Send back the data below exactly. Drop every picture.

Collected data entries
((

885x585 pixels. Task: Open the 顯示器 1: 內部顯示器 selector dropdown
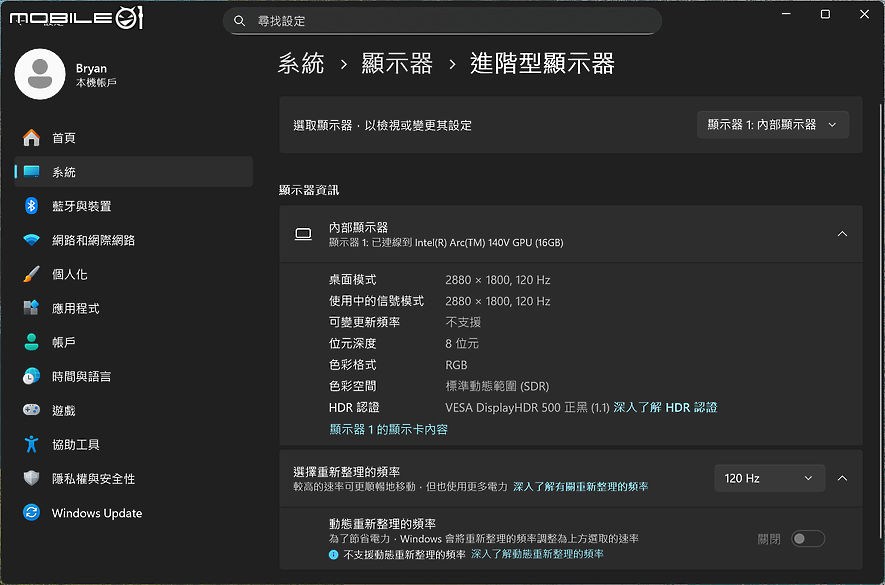pos(772,124)
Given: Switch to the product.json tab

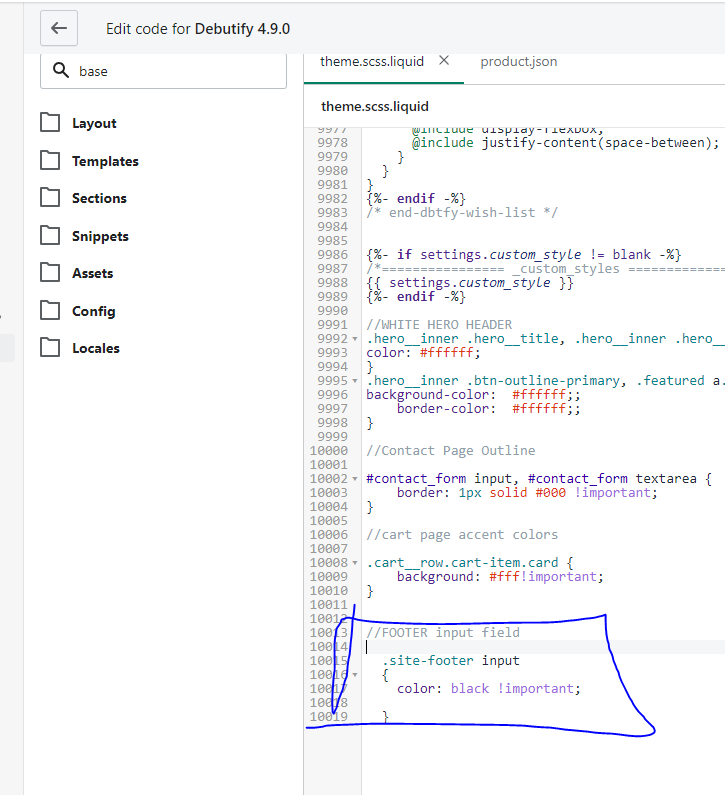Looking at the screenshot, I should click(x=518, y=61).
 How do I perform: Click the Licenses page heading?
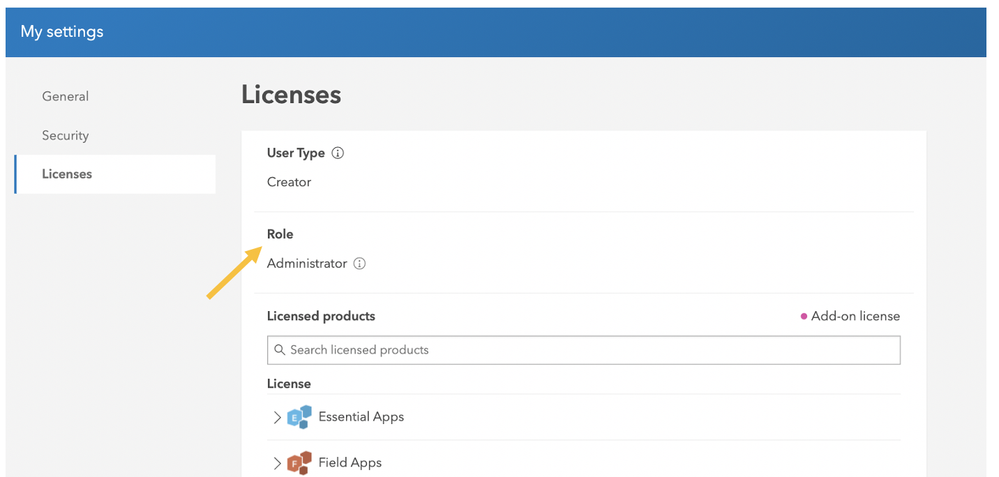(x=291, y=95)
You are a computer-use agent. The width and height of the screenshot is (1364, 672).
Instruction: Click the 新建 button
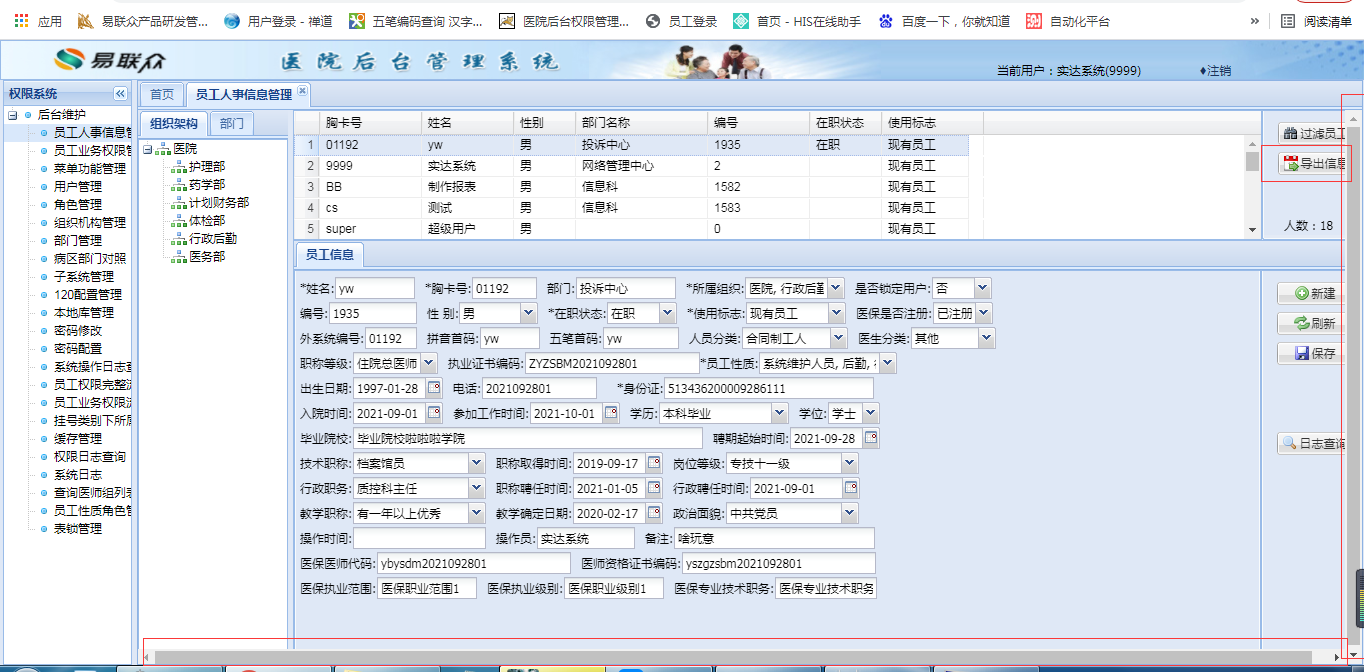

))

Response area —
885x585 pixels. Task: Open the 顯示器 1: 內部顯示器 selector dropdown
pos(772,124)
Given: Switch to the product.json tab

Looking at the screenshot, I should click(x=518, y=61).
 How do I perform: Click the Licenses page heading?
(x=291, y=95)
You are a computer-use agent. The width and height of the screenshot is (1364, 672).
Instruction: Click the 新建 button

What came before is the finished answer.